In other words, this legislation delivers popular solutions which all work to make Georgia elections more transparent and more efficient. More observers and increased transparency on election day benefits both parties. Preventing paid political operatives from interfering with your ballot’s chain of custody benefits both Republicans and Democrats. The only controversy here is that which Democrats are desperately trying to create for their own political gain.

That’s what these Democrat election schemes are all about: power. They have no interest in promoting safer elections or rebuilding American confidence in our democratic system. Instead, Democrats want false outrage and a consolidation of political power in Washington, D.C. at the expense of states’ rights.

This isn’t the first time that Democrats have meddled in Georgia’s affairs with devastating results. In March, Democrats took aim at this same election legislation by bullying Major League Baseball into moving its All-Star Game out of Atlanta. That was cancel culture at its worst, and Georgians haven’t forgotten.
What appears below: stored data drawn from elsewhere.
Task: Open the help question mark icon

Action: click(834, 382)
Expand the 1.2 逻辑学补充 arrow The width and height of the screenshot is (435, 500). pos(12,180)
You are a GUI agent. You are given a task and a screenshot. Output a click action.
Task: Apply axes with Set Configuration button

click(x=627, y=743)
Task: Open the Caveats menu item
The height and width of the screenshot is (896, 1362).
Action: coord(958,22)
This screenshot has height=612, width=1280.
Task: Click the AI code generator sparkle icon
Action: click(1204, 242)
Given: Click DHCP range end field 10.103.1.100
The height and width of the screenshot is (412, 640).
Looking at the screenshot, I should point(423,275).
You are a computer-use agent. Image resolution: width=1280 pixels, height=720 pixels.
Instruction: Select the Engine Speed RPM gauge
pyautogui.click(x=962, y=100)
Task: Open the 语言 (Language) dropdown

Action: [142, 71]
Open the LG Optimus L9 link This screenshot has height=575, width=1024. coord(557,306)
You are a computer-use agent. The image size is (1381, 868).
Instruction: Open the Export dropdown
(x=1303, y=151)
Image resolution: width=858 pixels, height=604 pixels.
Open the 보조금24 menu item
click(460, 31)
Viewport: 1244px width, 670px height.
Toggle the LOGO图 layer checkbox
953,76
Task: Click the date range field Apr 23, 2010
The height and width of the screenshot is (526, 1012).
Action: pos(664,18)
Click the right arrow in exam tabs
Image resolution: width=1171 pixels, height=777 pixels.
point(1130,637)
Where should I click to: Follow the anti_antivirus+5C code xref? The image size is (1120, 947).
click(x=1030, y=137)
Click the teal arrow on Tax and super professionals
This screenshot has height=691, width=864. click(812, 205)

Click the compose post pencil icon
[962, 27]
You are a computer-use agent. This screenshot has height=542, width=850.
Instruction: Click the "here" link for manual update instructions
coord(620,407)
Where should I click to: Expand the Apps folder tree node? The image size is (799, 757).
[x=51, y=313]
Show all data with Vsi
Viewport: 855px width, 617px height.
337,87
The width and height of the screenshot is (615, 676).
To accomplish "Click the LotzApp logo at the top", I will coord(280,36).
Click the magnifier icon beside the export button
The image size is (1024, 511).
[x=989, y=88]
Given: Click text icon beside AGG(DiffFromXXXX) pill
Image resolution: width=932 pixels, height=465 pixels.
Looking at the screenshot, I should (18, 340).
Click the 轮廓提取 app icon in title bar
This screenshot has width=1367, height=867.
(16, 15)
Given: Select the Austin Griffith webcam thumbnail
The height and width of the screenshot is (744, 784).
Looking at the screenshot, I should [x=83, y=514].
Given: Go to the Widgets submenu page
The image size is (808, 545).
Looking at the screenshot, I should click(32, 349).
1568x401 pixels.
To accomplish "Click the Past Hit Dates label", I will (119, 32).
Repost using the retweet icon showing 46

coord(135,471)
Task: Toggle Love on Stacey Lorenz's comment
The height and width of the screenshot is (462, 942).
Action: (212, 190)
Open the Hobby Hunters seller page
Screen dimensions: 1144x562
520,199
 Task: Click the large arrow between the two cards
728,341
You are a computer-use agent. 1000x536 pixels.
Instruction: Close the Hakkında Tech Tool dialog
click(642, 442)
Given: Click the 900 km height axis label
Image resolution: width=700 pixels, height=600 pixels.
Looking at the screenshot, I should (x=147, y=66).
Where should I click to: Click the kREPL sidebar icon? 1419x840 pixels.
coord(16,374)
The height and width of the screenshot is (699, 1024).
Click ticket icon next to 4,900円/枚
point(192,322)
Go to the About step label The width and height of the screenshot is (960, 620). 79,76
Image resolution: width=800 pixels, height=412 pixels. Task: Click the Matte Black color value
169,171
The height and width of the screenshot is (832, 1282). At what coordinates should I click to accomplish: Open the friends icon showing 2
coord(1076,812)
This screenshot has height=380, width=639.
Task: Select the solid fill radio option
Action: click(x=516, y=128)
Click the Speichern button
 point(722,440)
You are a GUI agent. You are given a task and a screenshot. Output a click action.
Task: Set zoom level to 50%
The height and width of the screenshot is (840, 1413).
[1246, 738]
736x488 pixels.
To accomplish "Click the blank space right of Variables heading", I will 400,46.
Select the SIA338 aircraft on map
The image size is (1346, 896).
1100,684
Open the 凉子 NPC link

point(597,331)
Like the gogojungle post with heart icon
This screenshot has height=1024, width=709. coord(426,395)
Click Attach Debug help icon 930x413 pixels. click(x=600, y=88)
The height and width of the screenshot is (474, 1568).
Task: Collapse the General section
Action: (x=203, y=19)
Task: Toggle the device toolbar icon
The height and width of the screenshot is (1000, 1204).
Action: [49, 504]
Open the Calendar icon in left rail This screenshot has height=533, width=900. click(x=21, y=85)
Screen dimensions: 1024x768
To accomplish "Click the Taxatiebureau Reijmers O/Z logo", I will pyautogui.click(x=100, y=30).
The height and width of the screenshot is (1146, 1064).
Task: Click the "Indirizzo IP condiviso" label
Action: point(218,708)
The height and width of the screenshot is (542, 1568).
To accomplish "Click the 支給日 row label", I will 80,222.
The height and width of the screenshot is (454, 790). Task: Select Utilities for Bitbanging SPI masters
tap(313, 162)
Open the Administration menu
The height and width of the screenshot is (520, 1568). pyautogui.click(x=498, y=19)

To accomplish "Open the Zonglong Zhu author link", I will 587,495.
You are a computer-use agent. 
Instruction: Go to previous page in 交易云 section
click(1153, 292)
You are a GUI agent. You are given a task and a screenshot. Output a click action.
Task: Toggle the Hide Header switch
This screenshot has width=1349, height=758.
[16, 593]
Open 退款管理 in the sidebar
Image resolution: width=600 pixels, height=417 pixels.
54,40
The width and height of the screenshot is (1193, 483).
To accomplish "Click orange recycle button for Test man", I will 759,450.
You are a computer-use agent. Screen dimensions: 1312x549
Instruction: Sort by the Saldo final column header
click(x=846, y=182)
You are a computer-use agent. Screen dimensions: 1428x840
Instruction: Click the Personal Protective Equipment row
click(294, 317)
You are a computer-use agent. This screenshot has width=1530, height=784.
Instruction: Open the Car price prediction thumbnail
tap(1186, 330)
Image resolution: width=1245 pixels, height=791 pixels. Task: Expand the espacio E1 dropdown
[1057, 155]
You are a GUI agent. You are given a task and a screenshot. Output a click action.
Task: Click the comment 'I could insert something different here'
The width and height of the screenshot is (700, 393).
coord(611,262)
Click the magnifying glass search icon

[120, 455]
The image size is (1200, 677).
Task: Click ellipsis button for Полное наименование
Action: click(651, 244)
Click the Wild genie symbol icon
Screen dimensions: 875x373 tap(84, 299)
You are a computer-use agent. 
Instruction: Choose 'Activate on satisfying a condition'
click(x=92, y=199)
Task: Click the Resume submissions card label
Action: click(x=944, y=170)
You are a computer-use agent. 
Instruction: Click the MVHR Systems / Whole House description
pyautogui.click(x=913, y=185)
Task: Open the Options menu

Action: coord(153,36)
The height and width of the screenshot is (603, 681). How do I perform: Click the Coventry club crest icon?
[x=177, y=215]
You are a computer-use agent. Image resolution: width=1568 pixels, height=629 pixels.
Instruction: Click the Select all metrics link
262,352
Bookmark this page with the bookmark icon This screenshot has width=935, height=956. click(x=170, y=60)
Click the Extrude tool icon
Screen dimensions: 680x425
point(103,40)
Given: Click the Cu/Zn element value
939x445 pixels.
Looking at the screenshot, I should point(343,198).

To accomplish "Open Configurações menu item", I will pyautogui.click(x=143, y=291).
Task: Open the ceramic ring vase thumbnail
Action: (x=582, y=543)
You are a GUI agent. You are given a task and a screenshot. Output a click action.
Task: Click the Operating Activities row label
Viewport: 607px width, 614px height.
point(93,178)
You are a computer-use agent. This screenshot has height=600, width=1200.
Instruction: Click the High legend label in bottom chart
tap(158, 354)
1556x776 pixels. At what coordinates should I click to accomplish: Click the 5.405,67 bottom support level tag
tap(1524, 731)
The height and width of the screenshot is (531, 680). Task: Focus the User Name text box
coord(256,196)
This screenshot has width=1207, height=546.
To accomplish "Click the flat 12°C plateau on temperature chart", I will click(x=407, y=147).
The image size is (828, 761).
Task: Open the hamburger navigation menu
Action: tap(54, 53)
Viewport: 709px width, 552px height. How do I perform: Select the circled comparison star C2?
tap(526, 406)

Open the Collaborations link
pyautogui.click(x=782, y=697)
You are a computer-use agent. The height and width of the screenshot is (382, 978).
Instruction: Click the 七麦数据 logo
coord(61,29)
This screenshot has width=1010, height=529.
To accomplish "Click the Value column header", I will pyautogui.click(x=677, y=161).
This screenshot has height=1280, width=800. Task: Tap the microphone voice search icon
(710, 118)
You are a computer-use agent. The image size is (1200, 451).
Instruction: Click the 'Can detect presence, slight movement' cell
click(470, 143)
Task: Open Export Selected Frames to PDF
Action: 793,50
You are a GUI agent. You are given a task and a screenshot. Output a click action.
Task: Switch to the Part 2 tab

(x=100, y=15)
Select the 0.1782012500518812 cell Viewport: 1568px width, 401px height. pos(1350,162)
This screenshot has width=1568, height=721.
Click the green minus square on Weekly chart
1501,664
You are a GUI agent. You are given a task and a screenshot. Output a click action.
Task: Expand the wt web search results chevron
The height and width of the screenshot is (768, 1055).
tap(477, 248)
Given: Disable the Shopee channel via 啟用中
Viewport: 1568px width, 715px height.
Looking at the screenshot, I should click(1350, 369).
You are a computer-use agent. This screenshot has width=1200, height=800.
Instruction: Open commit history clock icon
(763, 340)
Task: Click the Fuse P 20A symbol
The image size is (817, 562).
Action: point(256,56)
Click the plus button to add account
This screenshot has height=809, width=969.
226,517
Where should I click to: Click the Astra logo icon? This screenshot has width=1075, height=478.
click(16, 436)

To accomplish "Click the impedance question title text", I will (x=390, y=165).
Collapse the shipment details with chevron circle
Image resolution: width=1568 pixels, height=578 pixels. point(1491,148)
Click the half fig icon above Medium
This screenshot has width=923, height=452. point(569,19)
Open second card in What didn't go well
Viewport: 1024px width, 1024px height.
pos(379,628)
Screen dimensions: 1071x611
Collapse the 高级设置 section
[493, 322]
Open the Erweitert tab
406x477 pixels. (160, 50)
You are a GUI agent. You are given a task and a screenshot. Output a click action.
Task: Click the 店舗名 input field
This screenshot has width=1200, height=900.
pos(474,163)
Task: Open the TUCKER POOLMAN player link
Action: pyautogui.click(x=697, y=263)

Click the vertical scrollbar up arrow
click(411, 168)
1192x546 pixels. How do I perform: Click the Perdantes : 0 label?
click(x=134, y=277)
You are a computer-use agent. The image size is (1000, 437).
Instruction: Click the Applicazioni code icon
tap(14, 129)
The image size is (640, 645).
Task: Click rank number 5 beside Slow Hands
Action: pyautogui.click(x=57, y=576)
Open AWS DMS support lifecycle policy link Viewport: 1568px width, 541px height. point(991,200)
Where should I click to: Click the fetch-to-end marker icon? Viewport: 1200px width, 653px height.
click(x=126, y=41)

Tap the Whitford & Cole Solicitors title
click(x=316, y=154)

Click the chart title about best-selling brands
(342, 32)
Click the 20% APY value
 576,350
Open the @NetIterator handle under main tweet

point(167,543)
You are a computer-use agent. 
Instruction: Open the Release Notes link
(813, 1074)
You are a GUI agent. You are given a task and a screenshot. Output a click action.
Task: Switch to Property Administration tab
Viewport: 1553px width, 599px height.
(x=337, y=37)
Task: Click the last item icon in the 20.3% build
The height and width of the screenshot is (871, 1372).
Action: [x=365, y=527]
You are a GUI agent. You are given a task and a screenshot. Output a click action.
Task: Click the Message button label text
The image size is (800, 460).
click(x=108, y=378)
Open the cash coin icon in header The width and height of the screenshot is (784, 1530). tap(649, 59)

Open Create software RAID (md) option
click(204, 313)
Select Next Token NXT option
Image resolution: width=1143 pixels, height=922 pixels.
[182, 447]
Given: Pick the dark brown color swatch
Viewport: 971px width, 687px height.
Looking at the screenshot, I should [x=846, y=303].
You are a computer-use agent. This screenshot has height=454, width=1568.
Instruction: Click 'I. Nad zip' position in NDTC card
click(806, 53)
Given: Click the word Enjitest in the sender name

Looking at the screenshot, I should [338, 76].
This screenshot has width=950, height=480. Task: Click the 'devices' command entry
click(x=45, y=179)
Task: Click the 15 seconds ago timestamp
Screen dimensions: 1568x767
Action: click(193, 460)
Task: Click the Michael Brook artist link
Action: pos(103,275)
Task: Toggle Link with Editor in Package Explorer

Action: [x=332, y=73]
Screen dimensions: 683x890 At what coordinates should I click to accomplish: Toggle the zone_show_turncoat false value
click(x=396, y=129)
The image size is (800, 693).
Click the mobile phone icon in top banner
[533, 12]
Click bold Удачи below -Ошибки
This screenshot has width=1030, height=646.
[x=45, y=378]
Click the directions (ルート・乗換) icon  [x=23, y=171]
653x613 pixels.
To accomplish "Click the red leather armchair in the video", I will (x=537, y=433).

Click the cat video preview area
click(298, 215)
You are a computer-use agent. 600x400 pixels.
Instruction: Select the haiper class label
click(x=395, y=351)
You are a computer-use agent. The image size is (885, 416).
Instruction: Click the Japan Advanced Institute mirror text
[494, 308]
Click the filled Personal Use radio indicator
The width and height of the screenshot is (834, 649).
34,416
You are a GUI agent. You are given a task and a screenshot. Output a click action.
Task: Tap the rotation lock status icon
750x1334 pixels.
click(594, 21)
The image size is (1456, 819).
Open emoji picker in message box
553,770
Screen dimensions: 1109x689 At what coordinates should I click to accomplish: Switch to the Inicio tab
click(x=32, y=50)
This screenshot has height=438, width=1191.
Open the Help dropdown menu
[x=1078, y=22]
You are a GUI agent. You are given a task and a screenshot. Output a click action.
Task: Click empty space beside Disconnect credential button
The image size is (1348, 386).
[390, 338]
Georgia’s businesses -- many of them Black-owned -- lost $100 million in projected revenue, and polling now shows a majority of Georgians oppose the MLB’s decision.

Whether he’s using the woke mob or the Department of Justice, Joe Biden just can’t resist interfering in Georgia’s elections. This inappropriate federal overreach is a case study in big government run amok, and it won’t stand. The Republican National Committee (RNC) will use every tool at our disposal to intervene and defend election integrity in Georgia and nationwide. Playing politics with Americans’ confidence in our elections is indefensible. Republicans reject these continued assaults on election integrity and will continue fighting to make it easier to vote and harder to cheat.

Ronna McDaniel is chairwoman of the Republican National Committee (RNC).